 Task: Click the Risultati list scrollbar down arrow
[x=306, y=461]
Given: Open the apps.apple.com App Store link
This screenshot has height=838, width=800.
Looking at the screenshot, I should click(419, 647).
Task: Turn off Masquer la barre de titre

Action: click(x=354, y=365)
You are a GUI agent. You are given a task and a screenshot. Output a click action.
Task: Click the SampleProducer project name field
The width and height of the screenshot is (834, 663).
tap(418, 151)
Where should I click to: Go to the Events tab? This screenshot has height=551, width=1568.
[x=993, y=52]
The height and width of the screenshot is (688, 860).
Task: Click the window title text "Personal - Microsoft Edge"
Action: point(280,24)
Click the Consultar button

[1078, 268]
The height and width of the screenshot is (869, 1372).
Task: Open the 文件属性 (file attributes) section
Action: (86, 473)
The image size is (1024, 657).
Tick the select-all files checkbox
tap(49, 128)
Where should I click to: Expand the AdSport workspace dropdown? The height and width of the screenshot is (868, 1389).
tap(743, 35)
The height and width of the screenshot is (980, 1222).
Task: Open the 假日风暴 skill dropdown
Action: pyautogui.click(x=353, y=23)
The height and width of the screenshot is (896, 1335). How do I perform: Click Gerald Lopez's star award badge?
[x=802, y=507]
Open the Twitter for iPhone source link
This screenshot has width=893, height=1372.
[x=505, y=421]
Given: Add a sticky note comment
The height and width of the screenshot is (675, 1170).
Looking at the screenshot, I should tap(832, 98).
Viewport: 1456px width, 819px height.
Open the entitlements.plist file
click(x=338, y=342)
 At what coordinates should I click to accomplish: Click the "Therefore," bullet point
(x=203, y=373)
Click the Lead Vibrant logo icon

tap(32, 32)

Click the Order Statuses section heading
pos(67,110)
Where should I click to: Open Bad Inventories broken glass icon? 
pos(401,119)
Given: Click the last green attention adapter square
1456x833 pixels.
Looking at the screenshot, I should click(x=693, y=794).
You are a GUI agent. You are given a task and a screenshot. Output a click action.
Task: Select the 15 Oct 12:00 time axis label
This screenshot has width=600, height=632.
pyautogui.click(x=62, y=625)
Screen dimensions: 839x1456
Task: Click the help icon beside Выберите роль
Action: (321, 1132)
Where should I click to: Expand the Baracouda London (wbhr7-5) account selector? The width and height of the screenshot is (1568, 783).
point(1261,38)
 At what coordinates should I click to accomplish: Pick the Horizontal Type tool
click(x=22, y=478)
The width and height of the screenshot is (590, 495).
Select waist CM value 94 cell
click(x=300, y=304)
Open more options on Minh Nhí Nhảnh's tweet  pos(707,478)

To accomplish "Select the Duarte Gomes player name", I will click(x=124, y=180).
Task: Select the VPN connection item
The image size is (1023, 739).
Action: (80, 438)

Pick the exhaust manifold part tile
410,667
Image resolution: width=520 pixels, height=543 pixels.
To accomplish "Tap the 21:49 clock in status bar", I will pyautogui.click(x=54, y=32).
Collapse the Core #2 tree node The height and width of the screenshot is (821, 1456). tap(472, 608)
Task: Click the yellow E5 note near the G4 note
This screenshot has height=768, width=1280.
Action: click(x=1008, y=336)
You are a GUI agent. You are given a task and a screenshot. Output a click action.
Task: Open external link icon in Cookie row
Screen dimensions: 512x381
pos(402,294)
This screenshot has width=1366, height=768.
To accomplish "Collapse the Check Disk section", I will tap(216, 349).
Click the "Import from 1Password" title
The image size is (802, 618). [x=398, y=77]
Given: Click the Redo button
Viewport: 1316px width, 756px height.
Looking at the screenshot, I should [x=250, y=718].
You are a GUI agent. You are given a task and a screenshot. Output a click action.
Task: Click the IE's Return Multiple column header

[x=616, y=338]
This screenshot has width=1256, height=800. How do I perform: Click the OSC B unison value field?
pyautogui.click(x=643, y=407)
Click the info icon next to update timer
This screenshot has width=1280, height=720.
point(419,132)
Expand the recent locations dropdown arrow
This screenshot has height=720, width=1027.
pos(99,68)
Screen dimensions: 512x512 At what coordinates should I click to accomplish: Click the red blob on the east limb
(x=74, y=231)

Exercise goal: Copy all of the material above word for word, line by line, without changing anything.

Written answer:
 Task: Click the Risultati list scrollbar down arrow
[x=306, y=461]
Given: Open the apps.apple.com App Store link
This screenshot has height=838, width=800.
Looking at the screenshot, I should click(419, 647).
Task: Turn off Masquer la barre de titre

Action: click(x=354, y=365)
You are a GUI agent. You are given a task and a screenshot. Output a click action.
Task: Click the SampleProducer project name field
The width and height of the screenshot is (834, 663).
tap(418, 151)
Where should I click to: Go to the Events tab? This screenshot has height=551, width=1568.
[x=993, y=52]
The height and width of the screenshot is (688, 860).
Task: Click the window title text "Personal - Microsoft Edge"
Action: point(280,24)
Click the Consultar button

[1078, 268]
The height and width of the screenshot is (869, 1372).
Task: Open the 文件属性 (file attributes) section
Action: (86, 473)
The image size is (1024, 657).
Tick the select-all files checkbox
tap(49, 128)
Where should I click to: Expand the AdSport workspace dropdown? The height and width of the screenshot is (868, 1389).
tap(743, 35)
The height and width of the screenshot is (980, 1222).
Task: Open the 假日风暴 skill dropdown
Action: pyautogui.click(x=353, y=23)
The height and width of the screenshot is (896, 1335). How do I perform: Click Gerald Lopez's star award badge?
[x=802, y=507]
Open the Twitter for iPhone source link
This screenshot has width=893, height=1372.
[x=505, y=421]
Given: Add a sticky note comment
The height and width of the screenshot is (675, 1170).
Looking at the screenshot, I should tap(832, 98).
Viewport: 1456px width, 819px height.
Open the entitlements.plist file
click(x=338, y=342)
 At what coordinates should I click to accomplish: Click the "Therefore," bullet point
(x=203, y=373)
Click the Lead Vibrant logo icon

tap(32, 32)

Click the Order Statuses section heading
pos(67,110)
Where should I click to: Open Bad Inventories broken glass icon? 
pos(401,119)
Given: Click the last green attention adapter square
1456x833 pixels.
Looking at the screenshot, I should click(x=693, y=794).
You are a GUI agent. You are given a task and a screenshot. Output a click action.
Task: Select the 15 Oct 12:00 time axis label
This screenshot has width=600, height=632.
pyautogui.click(x=62, y=625)
Screen dimensions: 839x1456
Task: Click the help icon beside Выберите роль
Action: (321, 1132)
Where should I click to: Expand the Baracouda London (wbhr7-5) account selector? The width and height of the screenshot is (1568, 783).
point(1261,38)
 At what coordinates should I click to accomplish: Pick the Horizontal Type tool
click(x=22, y=478)
The width and height of the screenshot is (590, 495).
Select waist CM value 94 cell
click(x=300, y=304)
Open more options on Minh Nhí Nhảnh's tweet  pos(707,478)

To accomplish "Select the Duarte Gomes player name", I will click(x=124, y=180).
Task: Select the VPN connection item
The image size is (1023, 739).
Action: (80, 438)

Pick the exhaust manifold part tile
410,667
Image resolution: width=520 pixels, height=543 pixels.
To accomplish "Tap the 21:49 clock in status bar", I will pyautogui.click(x=54, y=32).
Collapse the Core #2 tree node The height and width of the screenshot is (821, 1456). tap(472, 608)
Task: Click the yellow E5 note near the G4 note
This screenshot has height=768, width=1280.
Action: click(x=1008, y=336)
You are a GUI agent. You are given a task and a screenshot. Output a click action.
Task: Open external link icon in Cookie row
Screen dimensions: 512x381
pos(402,294)
This screenshot has width=1366, height=768.
To accomplish "Collapse the Check Disk section", I will tap(216, 349).
Click the "Import from 1Password" title
The image size is (802, 618). [x=398, y=77]
Given: Click the Redo button
Viewport: 1316px width, 756px height.
Looking at the screenshot, I should [x=250, y=718].
You are a GUI agent. You are given a task and a screenshot. Output a click action.
Task: Click the IE's Return Multiple column header

[x=616, y=338]
This screenshot has width=1256, height=800. How do I perform: Click the OSC B unison value field?
pyautogui.click(x=643, y=407)
Click the info icon next to update timer
This screenshot has width=1280, height=720.
point(419,132)
Expand the recent locations dropdown arrow
This screenshot has height=720, width=1027.
pos(99,68)
Screen dimensions: 512x512 At what coordinates should I click to accomplish: Click the red blob on the east limb
(x=74, y=231)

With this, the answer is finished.